Input records:
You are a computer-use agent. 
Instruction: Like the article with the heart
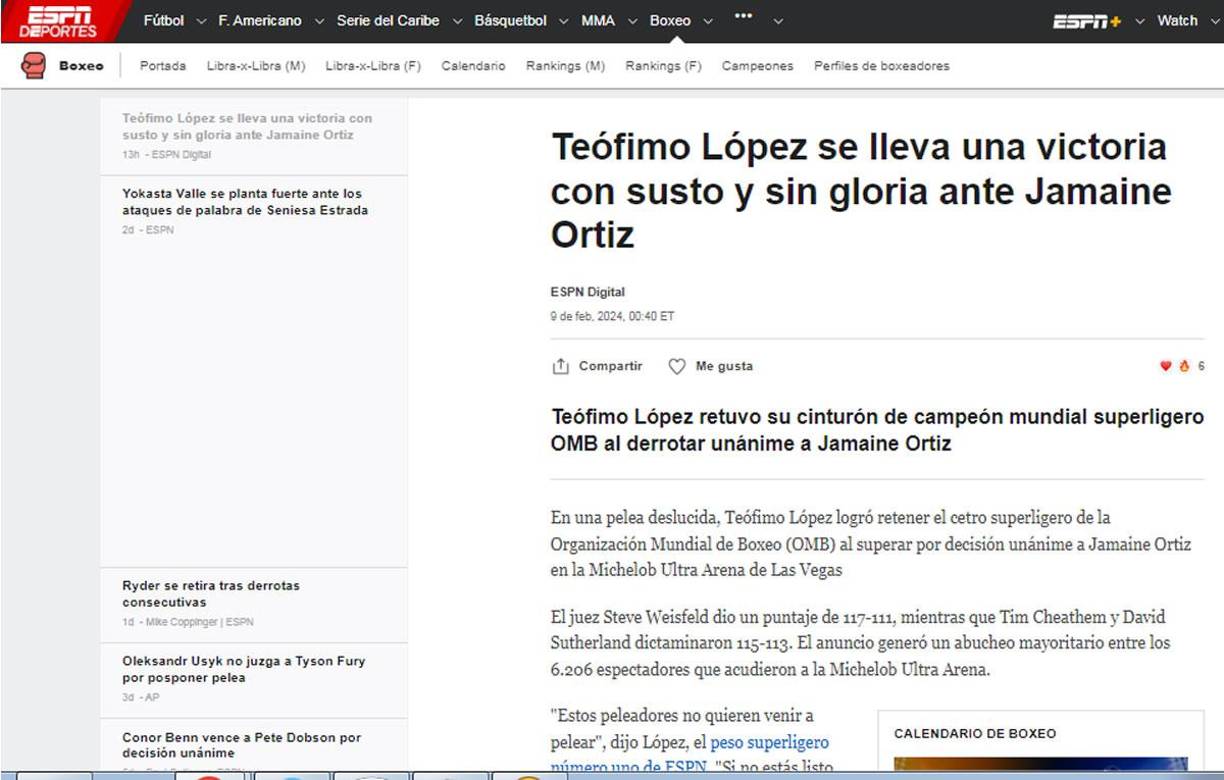1165,366
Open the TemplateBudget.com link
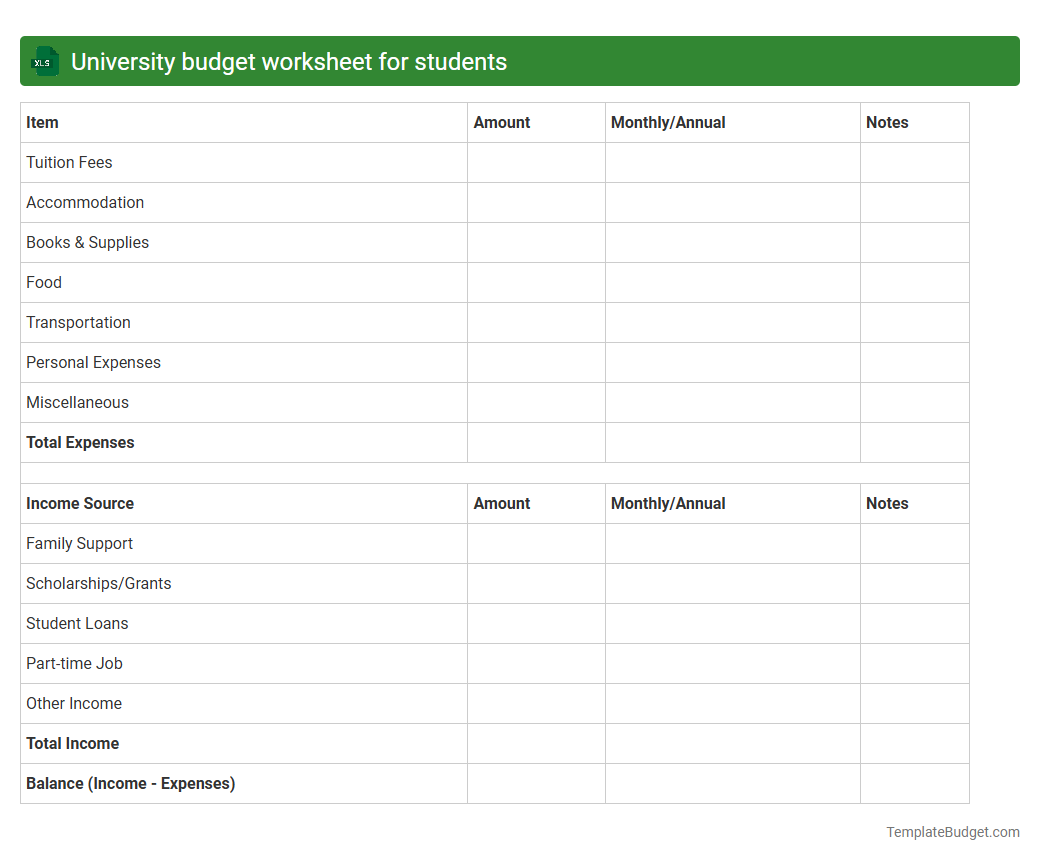Image resolution: width=1040 pixels, height=861 pixels. point(951,831)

Assignment:
All of the data gets printed again exactly; the pictures do not.

Output for this exercise:
You are a computer-use agent. 
Instruction: Like the article with the heart
1165,366
Open the TemplateBudget.com link
Image resolution: width=1040 pixels, height=861 pixels. point(951,831)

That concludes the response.